We made it to the end of the work week. Let's laugh and celebrate. My friend Frank emailed me a whole bunch of jokes. These were the ones that tickled my funny bone the most.

1. Ladies, if a man says he will fix it, he will. There's no need to keep reminding him every 6 months. (That is SO my husband!! But don't tell him I said that.)

2. My mother-in-law is coming. I had to clear out half my closet so she could have a place to hang upside down and sleep. (Doesn't remind me of anyone personally, but I thought it was a hoot.)

3. NASA's robot Curiosity landed on Mars. Early pictures show no sign of ESPN, beer, or porn. This makes it very clear that men are definitely not from Mars. (I'm still laughing at that.)

4. I want one of those jobs where people ask: "Do you actually get paid for doing this?" (Yes, like the host of Diners, Drive-ins, and Dives, or a judge on Food Network's Chopped, or any of those jobs where you basically hang out and eat.)

5. When someone says to me: "You look familiar. Where have I seen you before?" I like to respond with: "Do you watch porn?" (I don't think I'd ever be brave enough or brazen enough to do that, but it sure is funny.)

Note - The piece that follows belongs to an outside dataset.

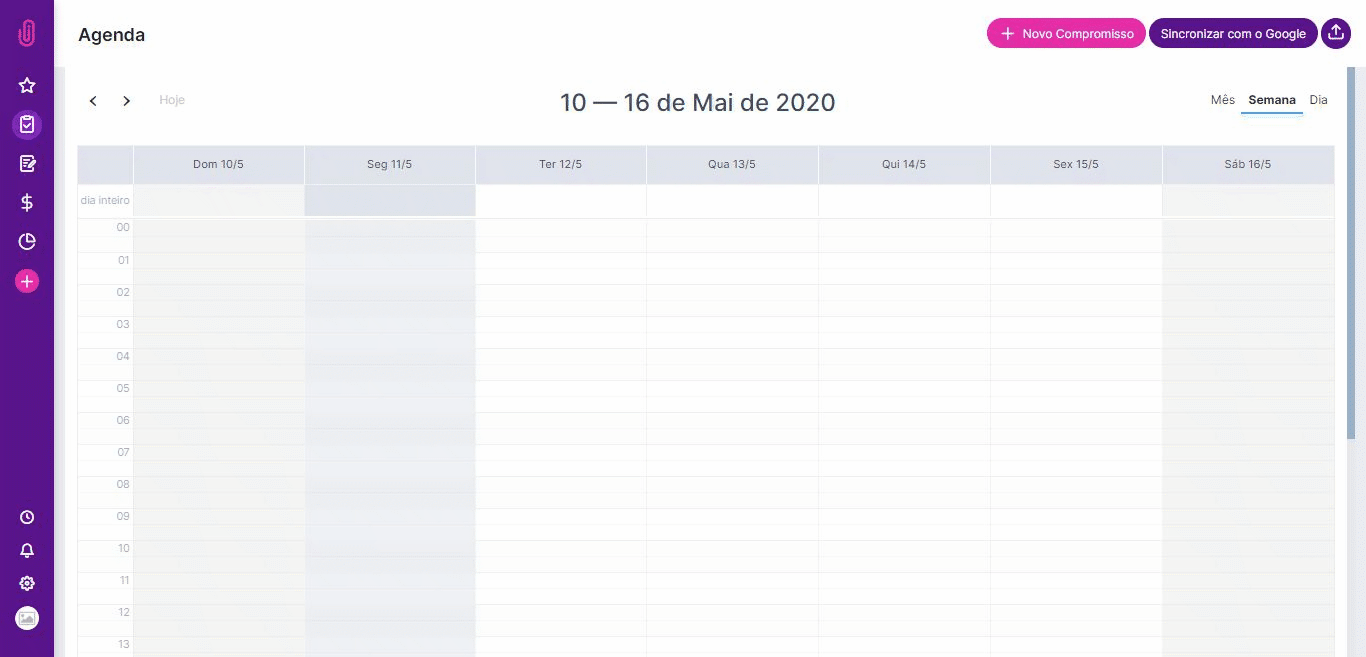Open the bell notifications icon
Viewport: 1366px width, 657px height.
point(27,550)
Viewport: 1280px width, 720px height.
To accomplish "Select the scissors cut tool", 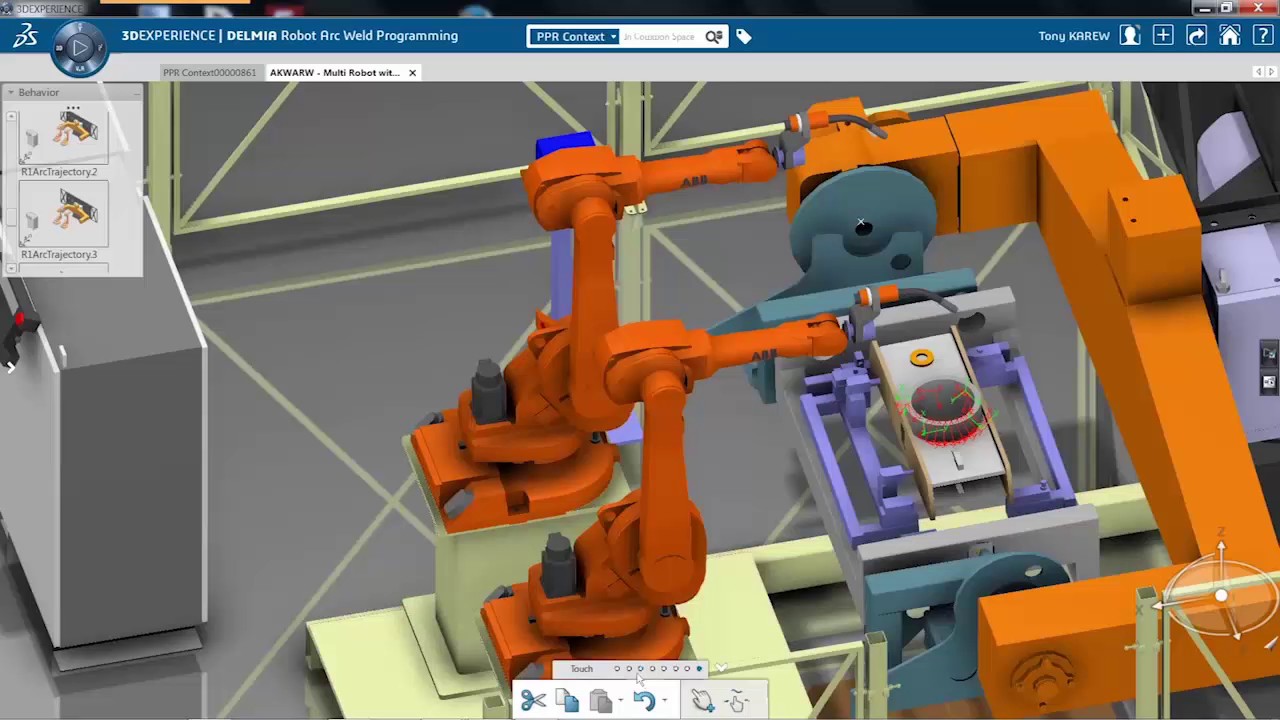I will coord(533,700).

6. I tried exercise but I was allergic to it. My skin flushed, and my heart raced. I got sweaty and short of breath. Very dangerous. (And that's why I don't exercise between Thanksgiving and New Year's. After all, no amount of exercise will kill all the calories in holiday meals and Christmas goodies.)

Takeaway Truth

Friday is here, and I've accomplished so little -- but I've been well-fed with Thanksgiving leftovers! Have a great weekend. See you tomorrow with a review of what I've been reading this week.